* Given entries *
------------------------------
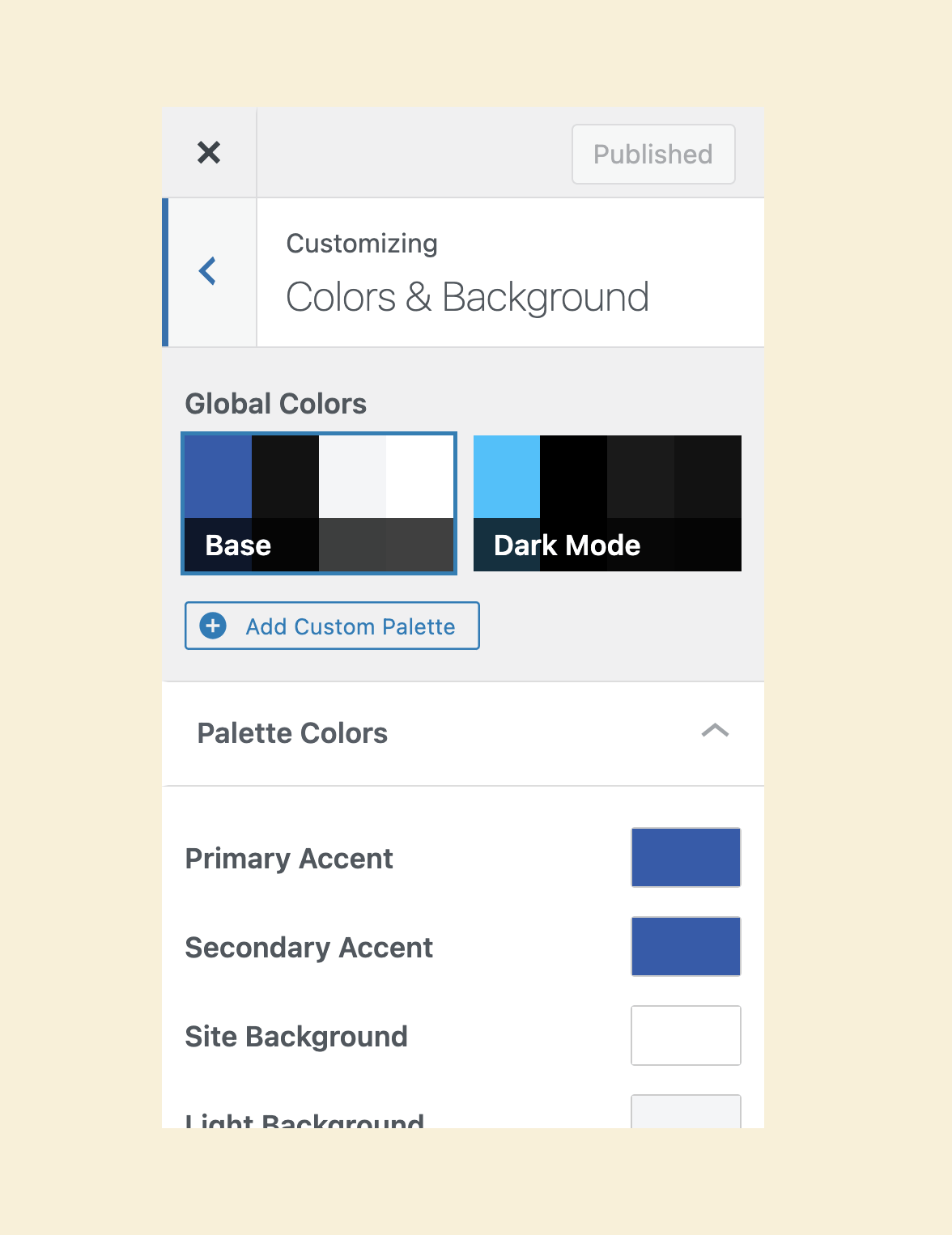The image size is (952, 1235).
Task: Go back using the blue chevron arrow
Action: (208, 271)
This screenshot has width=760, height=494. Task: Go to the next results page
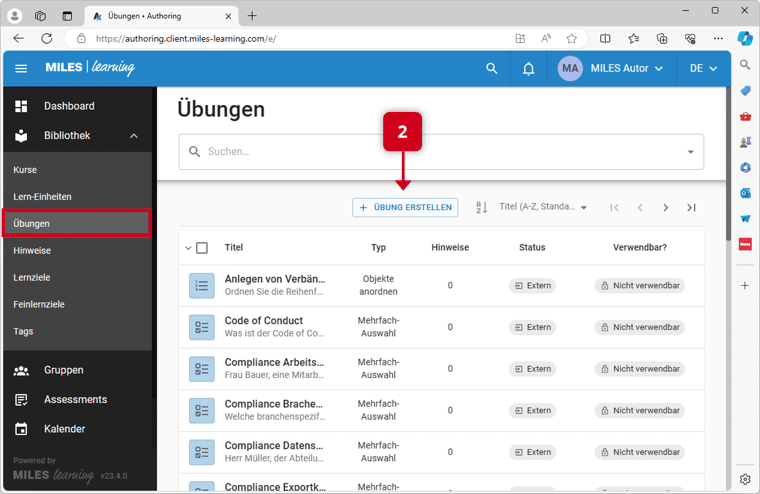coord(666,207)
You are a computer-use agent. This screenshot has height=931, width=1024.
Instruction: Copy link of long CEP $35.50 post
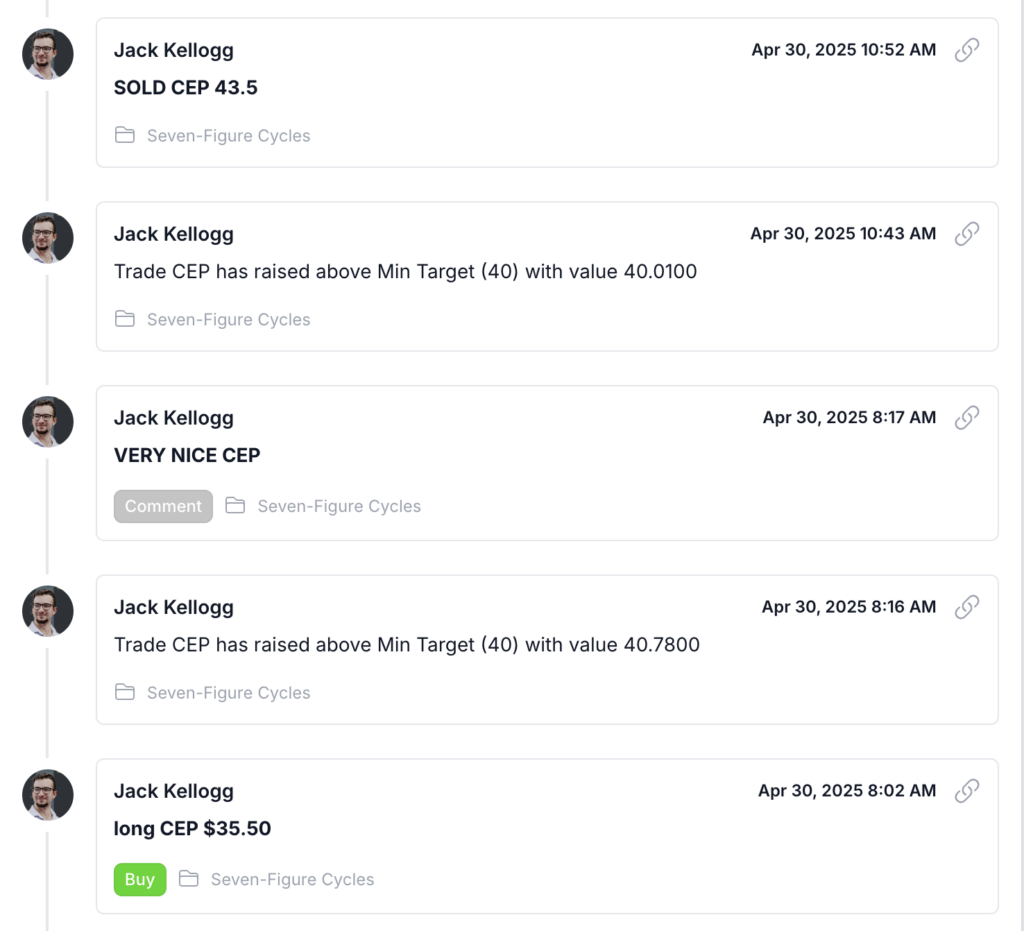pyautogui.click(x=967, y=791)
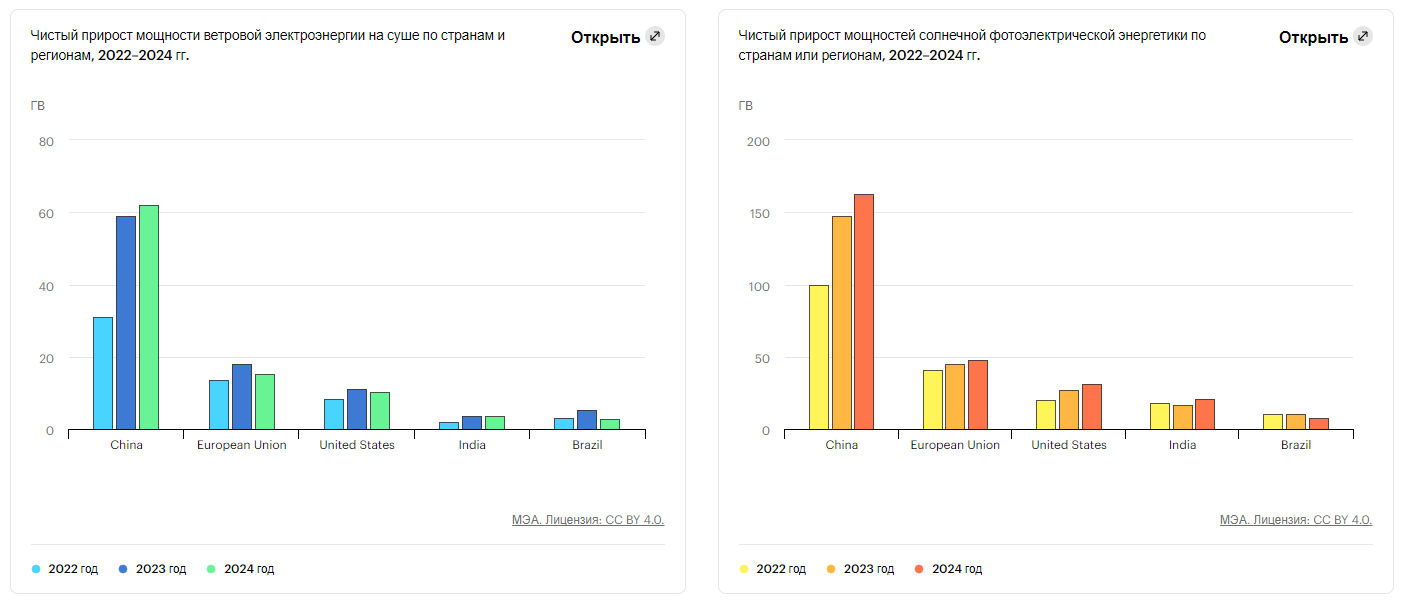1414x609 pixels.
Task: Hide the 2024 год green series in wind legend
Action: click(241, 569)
------------------------------
* Exercise goal *
Rewrite all of the data above with "screenshot" changed to "image" wherever it appears, and keep everything else as it is. Leave the pictures out.

* Answer in full *
The image size is (952, 1235).
Task: Go back using the blue chevron arrow
Action: (208, 271)
This image has width=760, height=494. Task: Go to the next results page
coord(666,207)
You are a computer-use agent. This image has height=931, width=1024.
Instruction: Copy link of long CEP $35.50 post
pyautogui.click(x=967, y=791)
1414x609 pixels.
Task: Hide the 2024 год green series in wind legend
Action: click(241, 569)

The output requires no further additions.